Beginning with the line that contains "The width and" and continuing through the end of the entries, set out the text lines as a numbered list with blank lines omitted. Leave the pictures out of your answer.

- Supplied data:
********************
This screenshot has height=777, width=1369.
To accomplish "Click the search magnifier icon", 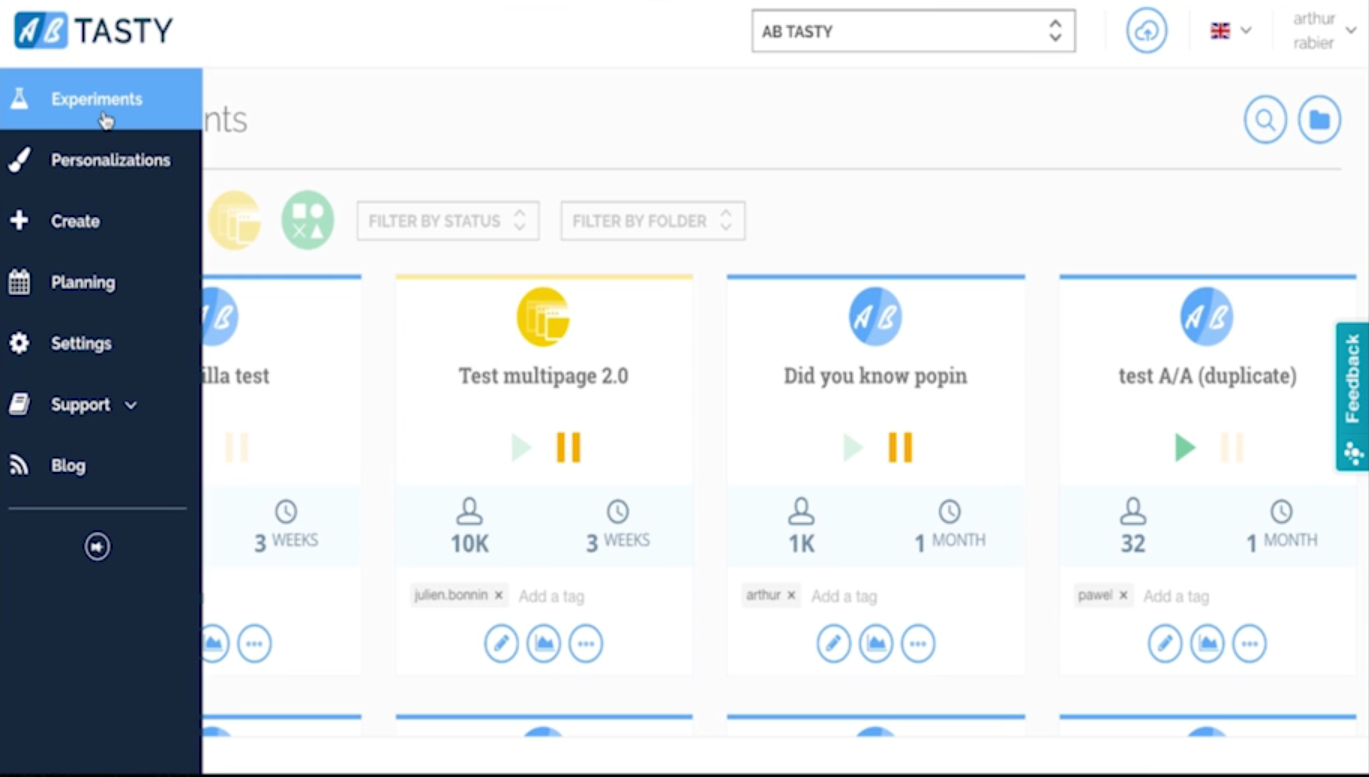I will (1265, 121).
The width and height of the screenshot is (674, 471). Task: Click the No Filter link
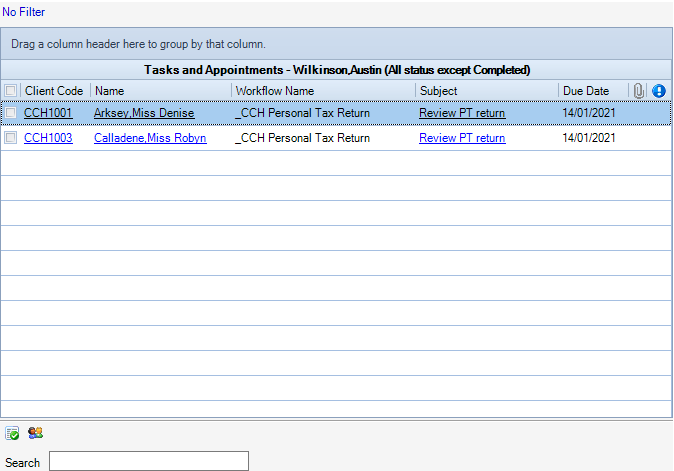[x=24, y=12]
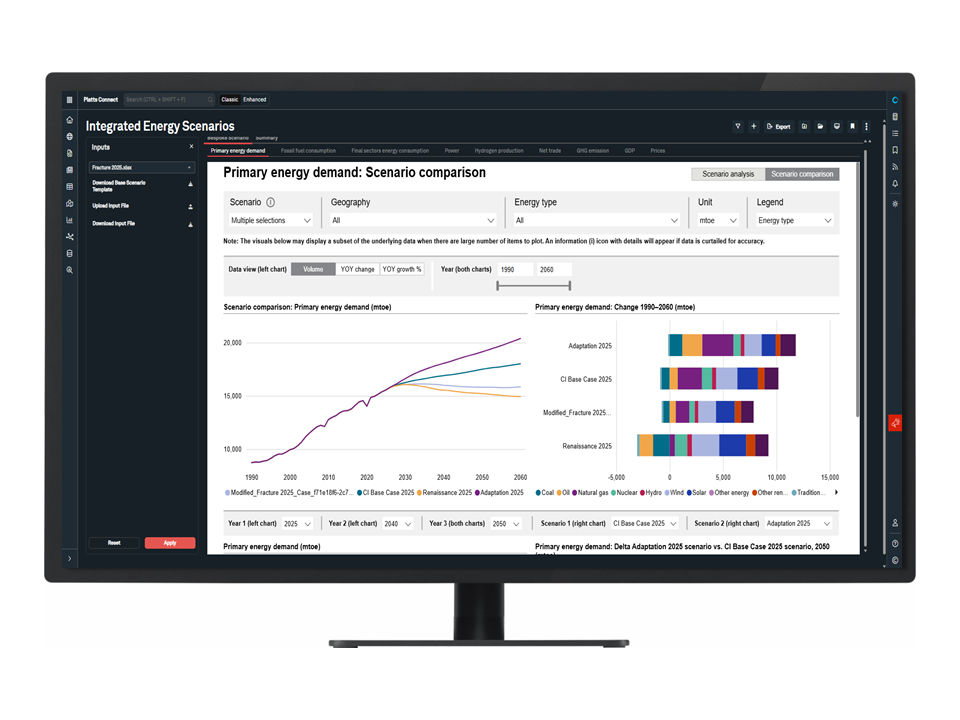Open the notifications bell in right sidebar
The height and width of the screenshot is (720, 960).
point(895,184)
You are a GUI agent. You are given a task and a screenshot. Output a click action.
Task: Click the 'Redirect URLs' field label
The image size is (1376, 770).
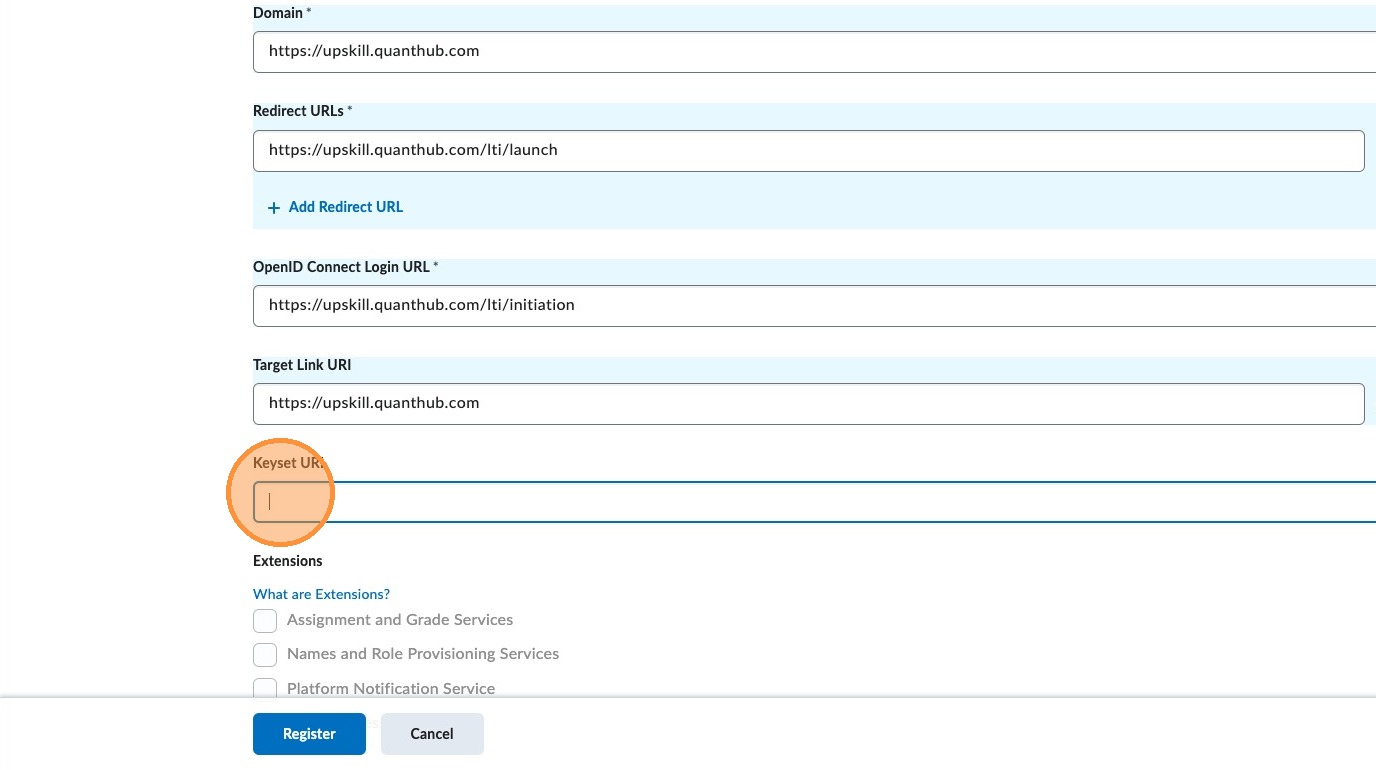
********************
- The output:
1. The width and height of the screenshot is (674, 471). Task: Click the No Filter link
2. [x=24, y=12]
3. Open the notifications bell in right sidebar
4. The height and width of the screenshot is (720, 960).
5. point(895,184)
6. You are a GUI agent. You are given a task and a screenshot. Output a click action.
7. Task: Click the 'Redirect URLs' field label
8. The image size is (1376, 770).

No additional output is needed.